Optimization of code written using python and BAPI

Question

I have a python code here which goes into SAP using BAPI RFC_READ_TABLE, queries USR02 table and bring back the results. The input is taken from an excel sheet A column and the output is pasted in B column The code is running all fine. However, for 1000 records, it is taking 8 minutes approximately to run. Can you please help in optimizing the code? I am really new at python, managed to write this heavy code but now stuck at the optimization part.

It would be really great if this can run in 1-2 minutes max.

from pyrfc import Connection, ABAPApplicationError, ABAPRuntimeError, LogonError, CommunicationError
from configparser import ConfigParser
from pprint import PrettyPrinter
import openpyxl

ASHOST='***'
CLIENT='***'
SYSNR='***'
USER='***'
PASSWD='***'
conn = Connection(ashost=ASHOST, sysnr=SYSNR, client=CLIENT, user=USER, passwd=PASSWD)


try:

wb = openpyxl.load_workbook('new2.xlsx')
ws = wb['Sheet1']
for i in range(1,len(ws['A'])+1):
    x = ws['A'+ str(i)].value
    options = [{ 'TEXT': "BNAME = '" +x+"'"}]
    fields = [{'FIELDNAME': 'CLASS'},{'FIELDNAME':'USTYP'}]
    pp = PrettyPrinter(indent=4)
    ROWS_AT_A_TIME = 10
    rowskips = 0
    while True:
    
        result = conn.call('RFC_READ_TABLE', \
        QUERY_TABLE = 'USR02', \
        OPTIONS = options, \
        FIELDS = fields, \
        ROWSKIPS = rowskips, ROWCOUNT = ROWS_AT_A_TIME)         
        rowskips += ROWS_AT_A_TIME
        if len(result['DATA']) < ROWS_AT_A_TIME:
                break
    
    data_result = result['DATA']
    length_result = len(data_result)
    for line in range(0,length_result):
        a= data_result[line]["WA"].strip()
        wb = openpyxl.load_workbook('new2.xlsx')
        ws = wb['Sheet1']
        ws['B'+str(i)].value = a
        wb.save('new2.xlsx')

except CommunicationError:
    print("Could not connect to server.")
    raise
except LogonError:
    print("Could not log in.
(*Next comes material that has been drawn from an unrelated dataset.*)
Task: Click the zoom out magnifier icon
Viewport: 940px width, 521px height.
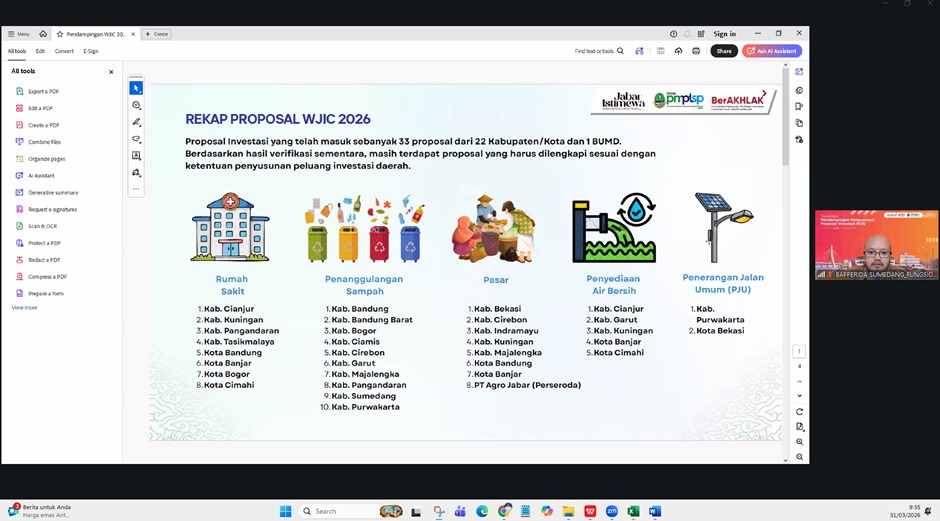Action: 799,457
Wrong credentials?")
    raise
except (ABAPApplicationError, ABAPRuntimeError):
    print("An error occurred.")
    raise

EDIT : So here is my updated code. For now, I have decided to output the data on command line only. Output shows where is the time taken.

try:
    output_list = []
    wb = openpyxl.load_workbook('new3.xlsx')
    ws = wb['Sheet1']
    col = ws['A']
    col_lis = [col[x].value for x in range(len(col))]
    length = len(col_lis)
    for i in range(length):
        print("--- %s seconds Start of the loop ---" % (time.time() - start_time))
        x = col_lis[i]  
        options = [{ 'TEXT': "BNAME = '" + x +"'"}]
        fields = [{'FIELDNAME': 'CLASS'},{'FIELDNAME':'USTYP'}]
        ROWS_AT_A_TIME = 10
        rowskips = 0
        while True:
            result = conn.call('RFC_READ_TABLE', QUERY_TABLE = 'USR02', OPTIONS = options, FIELDS = fields, ROWSKIPS = rowskips, ROWCOUNT = ROWS_AT_A_TIME)         
            rowskips += ROWS_AT_A_TIME
            if len(result['DATA']) < ROWS_AT_A_TIME:
                break
        print("--- %s seconds in SAP ---" % (time.time() - start_time))
        data_result = result['DATA']
        length_result = len(data_result)
        for line in range(0,length_result):
            a= data_result[line]["WA"]
            output_list.append(a)
    print(output_list)

A word about `RFC_READ_TABLE`: it's not a BAPI, it's a RFC-enabled function module. It has many documented flaws (bugs) and SAP never corrected them for 20 years (see SAP notes). Instead, either use `BAPI_USER_GET_DETAIL`, or directly access the database system (ODBC, etc.), or create your own ABAP API. — Sandra Rossi, Sep 28 '20 at 07:18
I ran your code in my environment and got 10 minutes for 2000 usernames fetching 5 fields, and that's considering my very low internet speed and VPN overhead. Your runtime for 1000 users/2 fields should be no more than 2-3 minutes. — Suncatcher, Sep 28 '20 at 13:25
@SandraRossi : Thanks Sandra for the input. You are right its RFC function module. i will try to access the database system instead — Anirudh Chauhan, Sep 28 '20 at 14:47
@Suncatcher : Thanks for the input. Although my internet speed is superfast, Yet the report is taking 12 seconds for 20 records and more than 8 minutes for 1000 records. Did you do any modifications? — Anirudh Chauhan, Sep 28 '20 at 14:49
If the performance issue is mainly due to the number of RFC calls, you might call `RFC_READ_TABLE` only once per 100 lines from Excel file for instance, with `OPTIONS = BNAME IN ('USER1','USER2','USER3',...)`? (note that `OPTIONS` has lines of 72 characters, so you must split the string into lines of 72 characters) — Sandra Rossi, Sep 28 '20 at 16:29
@SandraRossi i will definitely try that out!! Thanks for your valuable help Sandra. — Anirudh Chauhan, Sep 28 '20 at 17:57
I would support Sandra that calling RFC only once will be 10 times more efficient than your current loop calling. People [claim](https://answers.sap.com/answers/566873/view.html) that OPTIONS parameter supports up to 50000 lines and more, which means you can pull up to 250 000 users at once depending in the username length — Suncatcher, Sep 29 '20 at 12:26

score 1 · Answer 1 · answered Sep 28 '20 at 15:19

Firstly I put timing mark at different places of code having divided it into functional sections (SAP processing, Excel processing).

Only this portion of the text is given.